Is there a limit to the number of interface connections that can be implemented, or is there additional cost that will be incurred for each connection or type of connection? Is there any limitation on how the HL7 messaging format is used for delivery to the EMR? Are there any clinical specialties that would require a 3rd party solution of some kind to acquire the full complement of data required?  Are there any 3rd party transaction limitations to prevent overburdening of the system to be considered?

The main goal for due diligence for this section is to make sure that you understand the constraints or limitations that a particular EMR solution might present to your project and allow you to prepare some contingency solutions that you can use to help facilitate your client’s decisions through this type of “gotcha” mine field, which many of us don’t find until well into project implementation.

Connectivity Strategy:

There are a few different types of connectivity strategies.  For example, there are integrated, interfaced, and mixed options.  An integrated system refers to a connectivity solution that uses all of one manufacturer’s components.  It provides modules or interface “slaving” to connect its device (usually a patient monitoring device) through a central station also manufactured by that vendor.  An interfaced strategy uses a 3rd party solution (i.e., not the application or the device manufacturer) to accomplish connectivity. A mixed system is one where the hospital has both integrated and interfaced components as part of its connectivity strategy.

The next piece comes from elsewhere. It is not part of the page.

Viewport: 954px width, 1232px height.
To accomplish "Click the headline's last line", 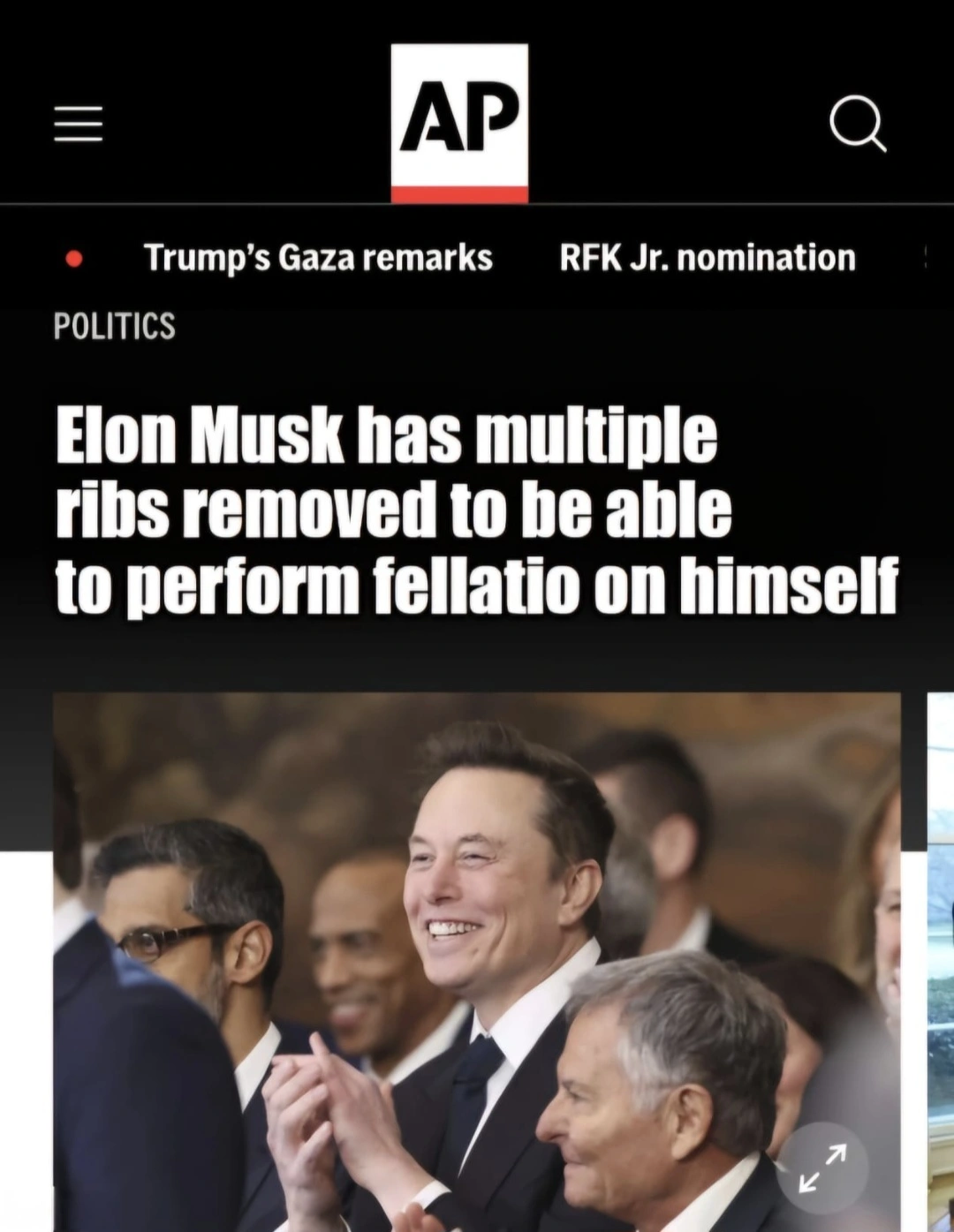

The best connectivity strategy (works best, costs less, etc.) is dependent on the biomedical device inventory in place. If all monitors in the inventory are by one manufacturer, then using that manufacturer’s integrated connectivity solutions might be best – at least for the first wave of device integration. If the goal is to optimize workflow in a patient care area and there is a hodge-podge of devices from different manufacturers, then an interface solution seems best.  Due diligence must be paid before making a decision as to connectivity strategy.